Macholândia
Brutus é um cabra macho. Daqueles que resolve tudo na força. Com linguajar grosseiro e vulgar, Brutus é o tipo de macho que acredita que ser educado é coisa de viado. As evidências estão na relação dentro da própria família. A forma carinhosa de Brutus tratar a mulher é na pancada, no desrespeito, desferindo palavrões e dizendo que, se não fosse por ele, a esposa seria ninguém na vida.
Brutus é um cara sábio. Ele sabe, no fundo, que tem alguma coisa errada nisso tudo e, por isso mesmo, não mede esforços para ficar controlando e vigiando a vida da esposa. Conflitante para quem tem a posse da “mulher objeto” e da mulher que depende tanto de um macho para ser alguém na vida, né Brutus?
O medo de Brutus, talvez, seja de a esposa, um dia, respirar a liberdade de ser o que ela quiser. Melhor Brutus continuar sufocando-a mesmo. A liberdade apavora quem nasceu para viver aprisionado.
Brutus é um cara tão sábio, tão sábio, que ele sabe que para compensar sua insegurança, ele também precisa dar mais evidências para sociedade de sua masculinidade dominante. Por isso anda pelas ruas cuspindo no chão, coçando o saco para todos notarem que ele tem alguma coisa pendurada no meio das pernas e mexendo com todas as mulheres que passam na rua.
Certa vez, Brutus meteu o soco na cara de um caboclo que mexeu com sua mulher. Para Brutus a regra é clara. “Eu mexo com quem eu quiser, mas nenhum macho frouxo mexe com minha mulher”. A sábia lógica de vida de Brutus é simples.
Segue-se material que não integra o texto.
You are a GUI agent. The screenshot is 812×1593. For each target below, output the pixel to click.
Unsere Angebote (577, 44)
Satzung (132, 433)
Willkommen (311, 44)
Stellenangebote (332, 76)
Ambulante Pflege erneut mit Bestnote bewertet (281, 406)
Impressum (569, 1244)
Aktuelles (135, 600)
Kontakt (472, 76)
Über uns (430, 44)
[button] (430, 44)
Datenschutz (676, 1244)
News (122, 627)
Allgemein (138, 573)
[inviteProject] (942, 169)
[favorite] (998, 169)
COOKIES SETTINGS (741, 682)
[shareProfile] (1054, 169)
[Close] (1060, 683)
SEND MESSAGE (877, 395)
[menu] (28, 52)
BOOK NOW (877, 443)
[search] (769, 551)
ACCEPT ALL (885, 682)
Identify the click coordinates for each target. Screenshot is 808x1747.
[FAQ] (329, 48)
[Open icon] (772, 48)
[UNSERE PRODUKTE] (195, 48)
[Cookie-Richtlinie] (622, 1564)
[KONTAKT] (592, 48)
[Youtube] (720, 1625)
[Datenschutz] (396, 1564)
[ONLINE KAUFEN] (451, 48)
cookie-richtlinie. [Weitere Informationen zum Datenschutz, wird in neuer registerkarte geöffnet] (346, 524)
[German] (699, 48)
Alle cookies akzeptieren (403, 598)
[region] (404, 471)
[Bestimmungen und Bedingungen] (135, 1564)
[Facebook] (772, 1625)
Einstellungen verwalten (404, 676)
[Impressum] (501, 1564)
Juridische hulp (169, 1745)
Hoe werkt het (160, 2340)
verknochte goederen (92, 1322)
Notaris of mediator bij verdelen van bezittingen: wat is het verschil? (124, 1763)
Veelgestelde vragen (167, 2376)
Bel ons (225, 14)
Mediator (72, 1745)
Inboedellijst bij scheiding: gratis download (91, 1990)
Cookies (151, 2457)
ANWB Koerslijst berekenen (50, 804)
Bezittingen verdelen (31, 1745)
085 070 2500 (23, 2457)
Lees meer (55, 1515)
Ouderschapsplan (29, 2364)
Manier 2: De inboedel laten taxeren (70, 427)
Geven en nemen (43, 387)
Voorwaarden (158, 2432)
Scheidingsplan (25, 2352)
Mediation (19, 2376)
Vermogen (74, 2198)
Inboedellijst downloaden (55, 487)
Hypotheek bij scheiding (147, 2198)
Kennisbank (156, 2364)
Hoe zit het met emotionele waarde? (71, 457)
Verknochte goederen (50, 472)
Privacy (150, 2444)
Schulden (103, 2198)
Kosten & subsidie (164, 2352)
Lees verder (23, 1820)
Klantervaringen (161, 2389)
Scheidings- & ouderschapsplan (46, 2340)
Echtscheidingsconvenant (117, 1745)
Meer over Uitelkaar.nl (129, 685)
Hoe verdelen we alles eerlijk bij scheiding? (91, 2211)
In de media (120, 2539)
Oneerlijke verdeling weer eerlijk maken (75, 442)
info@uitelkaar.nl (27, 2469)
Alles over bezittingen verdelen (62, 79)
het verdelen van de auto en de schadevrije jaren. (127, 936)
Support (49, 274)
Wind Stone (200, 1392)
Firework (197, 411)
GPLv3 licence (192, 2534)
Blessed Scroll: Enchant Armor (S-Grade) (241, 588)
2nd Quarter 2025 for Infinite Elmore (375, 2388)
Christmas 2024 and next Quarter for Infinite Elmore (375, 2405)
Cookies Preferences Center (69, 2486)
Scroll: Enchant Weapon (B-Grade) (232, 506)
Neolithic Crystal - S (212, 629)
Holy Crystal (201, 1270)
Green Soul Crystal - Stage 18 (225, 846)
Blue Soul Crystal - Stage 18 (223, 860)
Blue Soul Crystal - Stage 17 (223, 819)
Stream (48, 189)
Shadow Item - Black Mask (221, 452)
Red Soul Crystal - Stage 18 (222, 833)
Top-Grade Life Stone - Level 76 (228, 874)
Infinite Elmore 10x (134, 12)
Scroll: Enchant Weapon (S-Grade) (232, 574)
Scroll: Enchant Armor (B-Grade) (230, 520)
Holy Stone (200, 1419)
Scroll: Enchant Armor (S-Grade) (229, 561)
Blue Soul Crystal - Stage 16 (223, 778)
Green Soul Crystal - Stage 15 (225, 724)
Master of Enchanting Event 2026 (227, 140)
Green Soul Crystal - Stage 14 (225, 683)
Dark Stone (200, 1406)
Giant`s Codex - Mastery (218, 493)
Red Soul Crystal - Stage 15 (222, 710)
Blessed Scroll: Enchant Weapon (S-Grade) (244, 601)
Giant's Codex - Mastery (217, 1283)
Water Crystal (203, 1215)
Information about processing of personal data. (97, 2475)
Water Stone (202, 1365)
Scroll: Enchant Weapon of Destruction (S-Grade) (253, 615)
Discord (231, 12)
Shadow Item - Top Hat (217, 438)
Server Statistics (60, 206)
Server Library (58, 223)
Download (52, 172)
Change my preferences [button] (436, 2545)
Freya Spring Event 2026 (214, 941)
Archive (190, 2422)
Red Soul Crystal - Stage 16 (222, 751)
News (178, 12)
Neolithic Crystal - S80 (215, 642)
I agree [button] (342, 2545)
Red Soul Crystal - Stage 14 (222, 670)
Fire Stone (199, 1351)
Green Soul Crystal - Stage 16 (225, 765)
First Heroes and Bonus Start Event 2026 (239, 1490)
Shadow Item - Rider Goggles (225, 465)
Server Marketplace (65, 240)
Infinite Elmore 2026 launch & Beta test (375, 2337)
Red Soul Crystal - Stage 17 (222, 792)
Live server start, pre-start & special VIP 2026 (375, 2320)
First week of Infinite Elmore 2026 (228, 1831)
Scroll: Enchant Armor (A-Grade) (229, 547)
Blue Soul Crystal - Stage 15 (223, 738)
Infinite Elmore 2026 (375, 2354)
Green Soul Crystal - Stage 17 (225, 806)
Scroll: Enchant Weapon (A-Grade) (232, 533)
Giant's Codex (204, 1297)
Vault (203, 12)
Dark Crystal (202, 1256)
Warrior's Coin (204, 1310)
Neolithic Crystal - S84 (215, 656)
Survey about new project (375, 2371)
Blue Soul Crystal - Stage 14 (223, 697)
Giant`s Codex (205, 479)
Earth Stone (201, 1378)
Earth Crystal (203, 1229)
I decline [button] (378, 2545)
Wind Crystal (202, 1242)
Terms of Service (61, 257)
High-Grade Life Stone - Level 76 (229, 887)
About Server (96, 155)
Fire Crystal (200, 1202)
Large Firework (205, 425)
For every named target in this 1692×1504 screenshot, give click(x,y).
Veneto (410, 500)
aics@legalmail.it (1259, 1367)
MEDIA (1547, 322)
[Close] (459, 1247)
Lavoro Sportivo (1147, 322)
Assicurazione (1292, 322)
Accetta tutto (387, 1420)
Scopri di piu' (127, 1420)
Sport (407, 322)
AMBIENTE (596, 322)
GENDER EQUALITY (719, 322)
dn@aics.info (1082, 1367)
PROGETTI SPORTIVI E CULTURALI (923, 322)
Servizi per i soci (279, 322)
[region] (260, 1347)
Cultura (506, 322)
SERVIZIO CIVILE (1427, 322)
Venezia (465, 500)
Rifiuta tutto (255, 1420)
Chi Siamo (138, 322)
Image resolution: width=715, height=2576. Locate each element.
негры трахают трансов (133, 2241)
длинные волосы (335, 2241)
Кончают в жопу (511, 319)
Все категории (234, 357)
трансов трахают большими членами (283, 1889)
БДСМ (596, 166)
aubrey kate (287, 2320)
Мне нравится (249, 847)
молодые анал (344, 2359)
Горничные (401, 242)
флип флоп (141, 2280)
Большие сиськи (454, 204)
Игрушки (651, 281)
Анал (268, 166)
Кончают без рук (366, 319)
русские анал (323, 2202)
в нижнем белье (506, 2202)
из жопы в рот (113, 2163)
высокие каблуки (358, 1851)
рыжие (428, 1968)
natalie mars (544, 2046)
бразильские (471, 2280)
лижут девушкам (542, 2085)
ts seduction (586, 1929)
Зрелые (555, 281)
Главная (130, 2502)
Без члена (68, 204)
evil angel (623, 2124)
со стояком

Brutus entende que, quando ele mexe com a mulher dos outros, ele é macho. Quando os outros mexem com a mulher dele, são todos uns frouxos. Brutus é o símbolo máximo da Macholândia, a terra dos machos.
Brutus adora uma festa. Oportunidade excelente para deixar a esposa e os filhos em casa e sair nas ruas com seus amigos machos, exercitando o máximo da masculinidade. O sistema de Brutus é bruto. Macho que é macho manda na esposa. Manda, inclusive, a esposa ficar em casa enquanto ele vai para festa. Se não obedecer, porrada nela!
E assim Brutus calça o tamanco do super macho e começa, entre uma bebida e outra, a mexer com a mulherada da festa. Puxa o cabelo de uma. Passa a mão na bunda da outra. Cerca uma fêmea e informa que a passagem somente será liberada com um beijo. Apaixonado, Brutus começa recitar poesias para as damas passantes. O poeta das poesias vulgares. Para Brutus, o melhor adjetivo para uma dama é quenga. Brutus é um poeta.
A festa vai rolando e, com um pouco mais de bebida, Brutus fica ainda mais macho, mas ganha um olhar tênue. De olhar em olhar, os machos da turma começam a se entreolhar.
Brutus fica sensível. Envolve um amigo macho num longo abraço. Dá um cheiro no cangote do outro amigo macho. Belisca o mamilo do macho que acabou de chegar na roda e, festeiro que só ele, dá uma reboladinha no macho que acabou de agarrá-lo pelas costas, dançando a música que vai até o chão.
De repente, Brutus se lembra que é macho, que é bruto, então se afasta e diz para os outros machos que ele não é baitola não. Todos os amigos machos caem na risada. A festa continua e Brutus continua abraçando de forma calorosa a machaiada. Beija um macho no rosto. Roça a barba na barba do outro macho. Tudo coisa de macho. Que festa boa! Brutus está realizado.
A Macholândia é assim, uma terra cheia de machos. A única coisa que não se encontra na Macholândia é homem. Para ser homem não depende de gênero, depende de caráter e respeito. Depende, sobretudo, de ter atitude de homem e não de um moleque. Brutus não é homem. Brutus é apenas um macho. Um infeliz baitola macho.
No final da festa da libertação de Brutus, ele volta feliz e bêbado para casa, para bater na esposa e lembrá-la quem é o macho da família.